India has successfully test fired its supersonic surface-to-air “Akash missile” from a military base in the eastern state of Odisha.
The missile, with an indigenous radio frequency seeker, was launched from the Integrated Test Range at Chandipur in the state’s Balasore district, the Defense Ministry said.
“The radars, telemetry and electro-optical systems along the coast (of Bay of Bengal) have tracked and monitored all the health parameters of the missile,” it added.
Akash is being inducted as a short-range missile into the Indian Army. And this is the first that such a missile with an indigenous seeker has been test fired, the Ministry said.
Developed by the state-owned Defense Research and Development Organization, the 70-kg missile has a range of 27 km and can carry a 60-kg warhead at speed of, up to Mach 2.5. The missile has the capability to target aircraft up to 30 km away and can neutralize aerial targets like fighter jets, cruise missiles and air-to-surface missiles.
The launch operations were witnessed by Director General (Missiles), DRDO and Scientific Adviser to Raksha Mantri (SA to RM) Dr. G Satheesh Reddy; Director DRDL, MSR Prasad; Program Director, G Chandra Mouli; Director ITR, Dr. BK Das and other top DRDO scientists.
More on the Missile-Akash:
“Akash” which basically means the “sky”, is a medium-range mobile surface-to-air missile defence system developed by the Defence Research and Development Organization (DRDO) and produced by Bharat Dynamics Limited (BDL) for Missile Systems and Bharat Electronics (BEL) for other radars, control centers in India.
The missile system can target aircraft up to 30 km away, at altitudes up to 18,000 metres. It has the capability to “neutralize aerial targets like fighter jets, cruise missiles and air-to-surface missiles” as well as ballistic missiles. It is in operational service with the Indian Army and the Indian Air Force.
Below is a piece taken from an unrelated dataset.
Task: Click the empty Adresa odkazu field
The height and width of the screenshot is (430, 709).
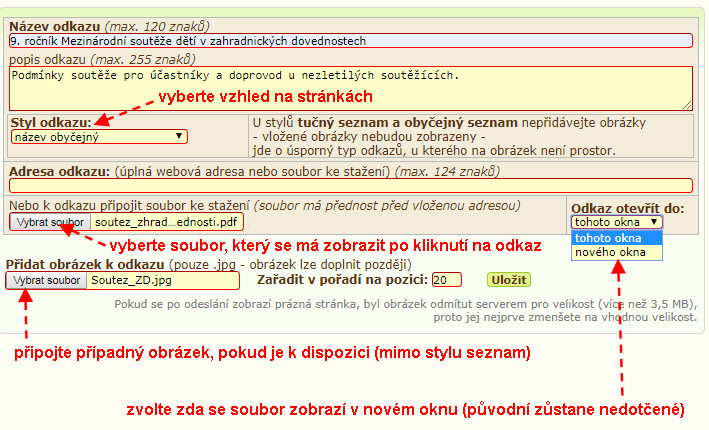Action: tap(350, 185)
An Akash battery comprises a single Rajendra 3D passive electronically scanned array radar and four launchers with three missiles each, all of which are interlinked. Each battery can track up to 64 targets and attack up to 12 of them. The missile has a 60 kg (130 lb.) high-explosive, pre-fragmented warhead with a proximity fuse.
The Akash system is fully mobile and capable of protecting a moving convoy of vehicles. The launch platform has been integrated with both wheeled and tracked vehicles. While the Akash system has primarily been designed as an air defence SAM, it also has been tested in a missile defence role. The system provides air defence missile coverage for an area of 2,000 km². The Indian military’s combined orders of the Akash, including radar systems (WLR and Surveillance), have a total worth of Rs 23,300 crores (US$4 billion)
In June 2010, the Defence Acquisition Council (DAC) placed an order of the Akash missile system, valued at Rs 12,500 crore ($2.8 billion). Bharat Dynamics (BDL) will be the system integrator and nodal production agency for the Akash Army variant. The Army plans to induct two regiments of the missile.
In March 2011, a report indicates that the Indian Army has ordered 2 Akash regiments – approximately 2,000 missiles – worth 14,000 crores ($3.1 billion). These will replace the Indian Army’s 2 SA-6 Groups (25 systems with 1,500 missiles), which were inducted between 1977 and 1979.
On 5 May 2015, Akash Missile was inducted into the Indian Army.
On 11 April to 13 April 2015, Indian Army successfully conducted six rounds of user trials of the missile. The tests were conducted from complex 3 of the Integrated Test Range (ITR) at Chandipuri in Odisha. The missiles targeted pilotless target aircraft (PTA) Lakshya, unmanned air vehicle (UAV) ‘Banshee’ and a para barrel target, two times each.
On 30 March 2016, Indian Army stated that Akash area defence missile systems did not meet its operational requirements for defending its strike corps against enemy air attacks in forward areas, and was not ordering any more regiments. The Army instead was opting for four Israeli quick reactions SAM regiments. The missile was inducted into the Indian Army on May 2015.
It was also reported that Malaysia, Thailand, Belarus and Vietnam had shown interest in purchasing the Akash missile system.